WORK TO COMPLETE: Retype the lines below exactly, everything from the first one down to the line with "(x=313, y=108)", including that line.

PROVIDED INFORMATION:
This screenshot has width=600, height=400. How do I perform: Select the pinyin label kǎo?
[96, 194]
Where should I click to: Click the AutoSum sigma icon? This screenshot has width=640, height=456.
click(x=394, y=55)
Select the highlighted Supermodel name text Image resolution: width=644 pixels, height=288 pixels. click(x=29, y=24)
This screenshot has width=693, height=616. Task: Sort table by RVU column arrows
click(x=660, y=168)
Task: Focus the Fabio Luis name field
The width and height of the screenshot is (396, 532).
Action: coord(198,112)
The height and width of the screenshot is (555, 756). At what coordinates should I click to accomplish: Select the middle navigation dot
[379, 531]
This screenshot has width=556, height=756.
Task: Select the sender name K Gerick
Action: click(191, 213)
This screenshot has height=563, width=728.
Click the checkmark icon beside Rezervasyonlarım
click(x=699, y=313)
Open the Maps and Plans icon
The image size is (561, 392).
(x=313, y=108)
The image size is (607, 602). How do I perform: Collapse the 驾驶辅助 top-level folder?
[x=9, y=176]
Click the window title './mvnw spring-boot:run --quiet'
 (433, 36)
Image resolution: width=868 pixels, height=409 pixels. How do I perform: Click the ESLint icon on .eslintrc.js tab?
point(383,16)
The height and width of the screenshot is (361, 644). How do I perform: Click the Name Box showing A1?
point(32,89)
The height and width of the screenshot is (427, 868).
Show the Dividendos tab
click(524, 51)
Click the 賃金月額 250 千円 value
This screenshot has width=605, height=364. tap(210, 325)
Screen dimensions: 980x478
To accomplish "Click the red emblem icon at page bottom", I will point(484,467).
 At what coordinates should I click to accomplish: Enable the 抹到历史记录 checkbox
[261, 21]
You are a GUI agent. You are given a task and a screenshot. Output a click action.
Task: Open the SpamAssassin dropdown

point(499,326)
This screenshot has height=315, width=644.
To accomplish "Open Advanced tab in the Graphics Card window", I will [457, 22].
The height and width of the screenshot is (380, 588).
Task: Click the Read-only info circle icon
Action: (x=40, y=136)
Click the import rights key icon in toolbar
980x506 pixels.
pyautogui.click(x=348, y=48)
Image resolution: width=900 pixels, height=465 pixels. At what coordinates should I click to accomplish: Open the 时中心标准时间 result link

TASK ANSWER:
This screenshot has width=600, height=400. How do I perform: Select the pinyin label kǎo?
[96, 194]
Where should I click to: Click the AutoSum sigma icon? This screenshot has width=640, height=456.
click(x=394, y=55)
Select the highlighted Supermodel name text Image resolution: width=644 pixels, height=288 pixels. click(x=29, y=24)
This screenshot has width=693, height=616. Task: Sort table by RVU column arrows
click(x=660, y=168)
Task: Focus the Fabio Luis name field
The width and height of the screenshot is (396, 532).
Action: coord(198,112)
The height and width of the screenshot is (555, 756). At what coordinates should I click to accomplish: Select the middle navigation dot
[379, 531]
This screenshot has width=556, height=756.
Task: Select the sender name K Gerick
Action: click(191, 213)
This screenshot has height=563, width=728.
Click the checkmark icon beside Rezervasyonlarım
click(x=699, y=313)
Open the Maps and Plans icon
The image size is (561, 392).
(x=313, y=108)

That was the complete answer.